Corriam os anos sessenta do século XX. A chuva tinha caído bastante naquele ano distante. Os rios ainda escoavam em abundância. As florestas alegres de verde, embora o capim começasse a vergar as flores para baixo, dando lugar à festa das codornas entre o areal esparso dos caminhos afunilados. Anunciava-se o kasimbu, reortografado pelos lusos por cacimbo. Às mães estava confiada com a colheita do último milho e a preparação de novas terras para a época vindoura. Era tempo de olhar para o cipembe¹ que reentra na lavoura.
Para os pais, eram tempos difíceis. Estavam divididos entre a participação na luta armada pela independência, que deles ordenava entrega afóbica, e o recrutamento coercivo para as milícias africanas do regime colonial. Muitos corações estavam divididos, assim com os lares e as famílias que podiam ter um tropa tuga e um irmão kambuta². Porém, aos infantes a vida corria bem, divididos entre a escola, as férias, a pesca miúda, as caçadas, as armadilhas aos pássaros e as brincadeiras. Fora da escola, com professores rígidos no ensino do â-mbê-cê-ndê, as férias grandes era o melhor que as crianças viviam de suas vidas inocentes e imaculadas.
Nos parcos momentos de inactividade militar, os pais de Kambweyo dividiam-se entre a lavra, a pastorícia e a nembele³. Uns abraçavam-se às vihamba⁴ e outros à arte de kukendja⁵.
Os jovens, cuidadores da aldeia e os intelectuais saídos para o trabalho nas vilas e cidade, aproveitavam o sábado para exorcizar a dureza do trabalho o contragosto que era combater ao lado do combatido e pôr a politica em dia. Era dia da Voz de Angola⁶.
No momento em que a aldeia de Kambweyo se mostrava vazia, Borges, um DGS, barba aparada, óculos escuros em tarde cinzenta, fez-se à Aldeia, interceptando Arlindo e Agostinho, meninos a contar 3 e 6 anos que brincavam à corrida de jante.
- Então, estão bem?
- Sim, chefe.
- Aonde foi vosso pai.
- Papai wanda ko kacipembe7.
Borges, um DGS/PIDE com já muitos anos de Angola, conhecia os códigos, as expressões mais frequentes e os lugares.

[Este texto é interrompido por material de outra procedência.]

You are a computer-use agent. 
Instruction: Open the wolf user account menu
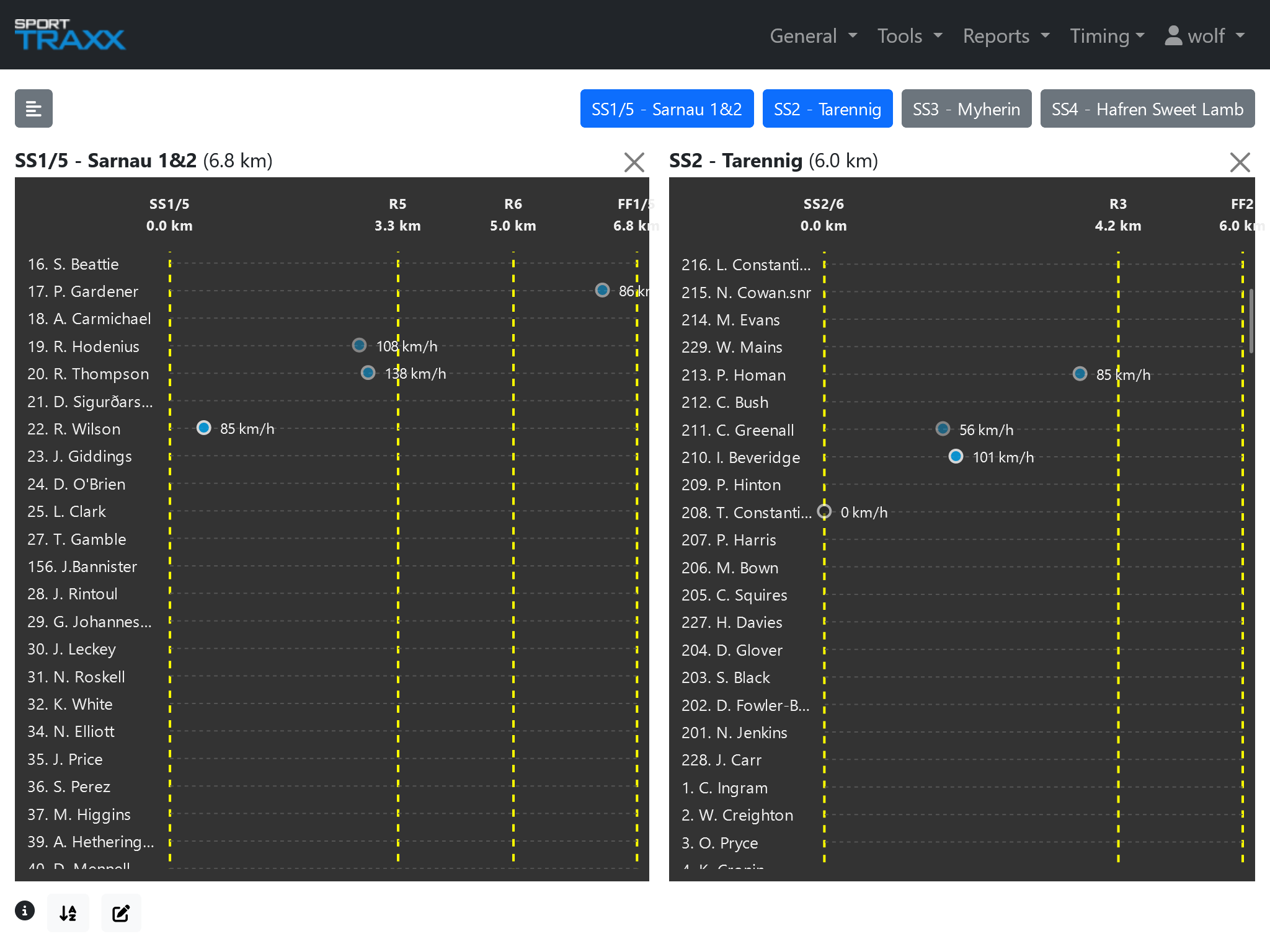[x=1204, y=36]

Era um tempo em que a metrópole concorria para o lugar cimeiro de maior produtor vinícola da Europa. Os destilados locais que haviam sido remetidos à preciosidade da clandestinidade estavam "terminantemente proibidos" e caçados os seus fabricantes e utilizadores.
Nas aldeias do Vye, os jovens de então os haviam rebaptizado de kacipembe. Nome que soava cipembe8 aos ouvidos de caçadores de desgraça alheia.

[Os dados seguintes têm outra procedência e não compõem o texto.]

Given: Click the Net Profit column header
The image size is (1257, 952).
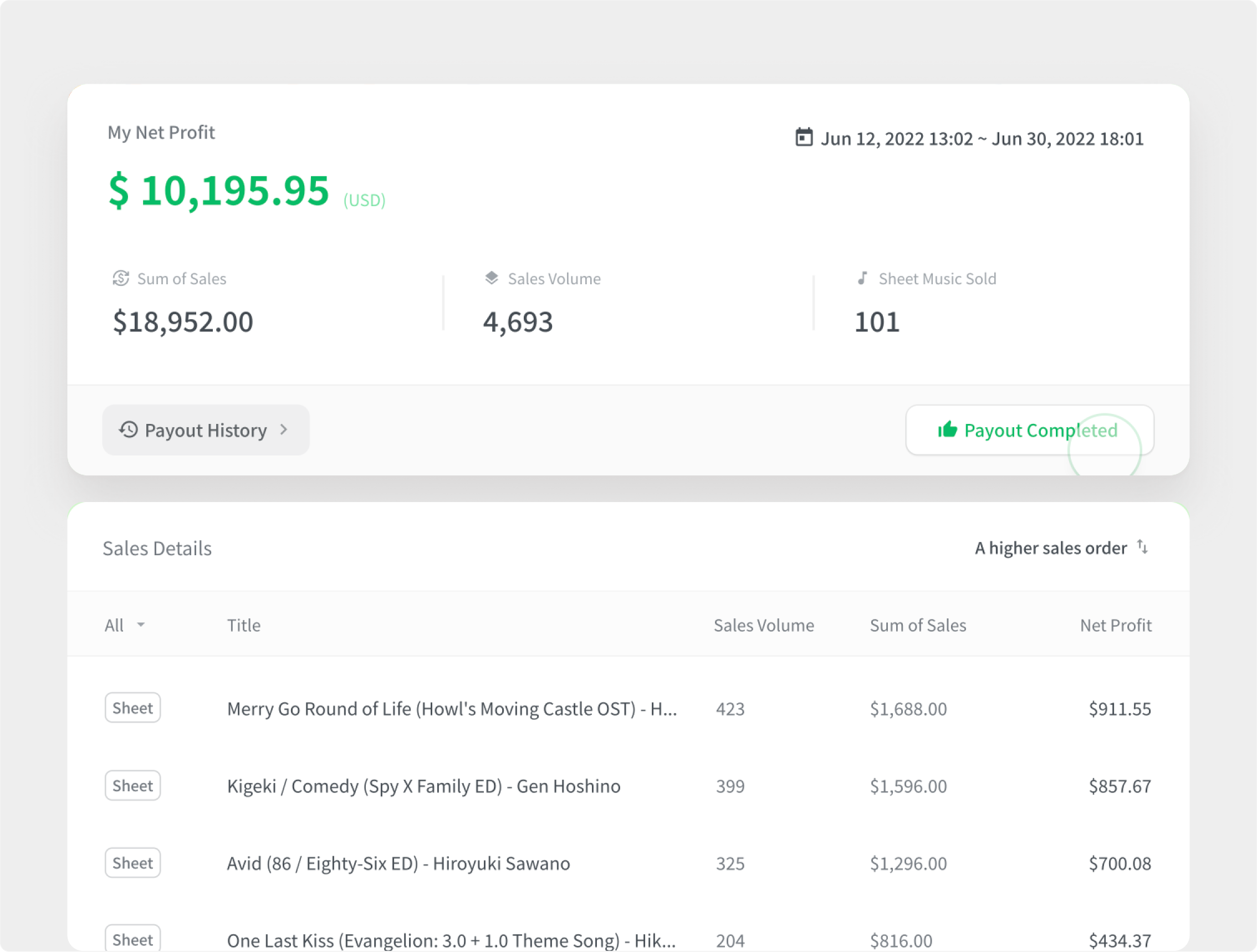Looking at the screenshot, I should click(1115, 625).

Borges, confuso, sacou dois rebuçados da sua sacola e voltou a aproximar-se dos dois primos que empunhavam cada um deles uma jante de bicicleta com que ensaiavam corridas de uma ponta a outra de Kambweyo.

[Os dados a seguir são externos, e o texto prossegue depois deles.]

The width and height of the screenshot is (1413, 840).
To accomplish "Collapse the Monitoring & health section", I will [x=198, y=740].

- Ó meninos, venham cá. Tenho rebuçados para vocês.
Enfiou a mão ao porta-luvas e de lá retirou a sacola na qual guardava as guloseimas. Escolheu duas unidades e emendou:
- Se quiserem amêndoas também é só dizerem. - Adoçou.
- Então, digam lá outra vez. Vocês são irmãos de mesmo pai e mesma mãe.
- Hum-hum. - Abanaram as cabeças em jeito de negação.
- Então aonde foram vossos papás e os amigos de vossos papás. - Indagou o agente Borges, conhecido na aldeia, por causa da sua Land Rover branca com carroça coberta de lona que já levara para castigos na cidade jovens e adultos daquela aldeia.
- Vatete vanda ko kacipembe9. - Voltaram a responder os petizes.
Confundindo kacipembe e cipembe, Borges meteu-se, sem caça, a caminho da cidade. Os meninos e os jovens de Kambweyo tinham ganho o dia, enquanto o agende da PIDE/DGS registava mais um fracasso nas suas tentativas de prender e molestar os utilizadores de destilados locais.
=
¹- Terreno agrícola em sistema de repouso (Umbundu).
²-Guerrilheiro do MPLA
³- Igreja (Umbundu).
⁴-Adereços mágicos, mixórdias (Umbundu).
⁵- Destilar (Umbundu)
⁶- Programa radiofônico do MPLA emitido a partir de Dolisie, República Popular do Congo.
⁷- Bebida destilada à base de milho, cana e outros produtos).
8- Terreno agrícola em sistema de repouso (Umbundu).
9- Os papás foram beber kaporroto/kacipembe.
Adaptado de uma estória contada por Agostinho Lopes.